OK, maybe it’s a little accurate, but I’m not insane enough to actually spring a pet hamster on someone! But I banked on that perception of me and though it carried the prank through, it also made me feel a pang of sadness, because I saw that my friends really did view me as little more than a well-intentioned retarded person: “You like bunny for present! Bunny soft!”

So anyhoot, last year my exboyfriend gave me this rather extravagant gift (guilt) and also (brag!) but also he played this cute little trick (probably stole that from “Benny and Joon” or something) where I had to open the presents in order. So when I opened the first present it was a playstation game. “I was like “but, I don’t have a playstation!” “Open the other box,” he said. And there one was! It was amazing, as soon as I laid eyes on this very expensive, desirable product, every annoying thing my ex-boyfriend had ever done in the past (and there’s a lot) seemed to vanish away to nothingness! Stacey Nightmare’s love can be bought! Playstation replace pain! Save Over Game! Now when I try to imagine our traumatic relationship, all I can see is the little green prince from Katamari Damacy dancing a spritely jig.

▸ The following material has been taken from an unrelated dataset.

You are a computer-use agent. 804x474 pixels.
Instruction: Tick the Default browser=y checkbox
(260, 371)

So naturally in light of his generosity, I decided to play an evil trick on him! OMG am I fucking adorable or what? I’m a lil’ stinker!!!!

Anyway, I wrapped up three presents and had him open them in order. The first present was oblong and heavy. “What is this?” My ex-boyfriend asked, excited, probably thinking its weight signified something unusual and cool. It was a long bar of compressed cedar shavings, with a bag of wooden rodent-chews taped to the top. As I expected, he immediately began to wig out.

“Oh my god. Oh my god, no! Did you get me a pet? You got me a pet didn’t you? You better not have fuckin’ gotten me a pet!”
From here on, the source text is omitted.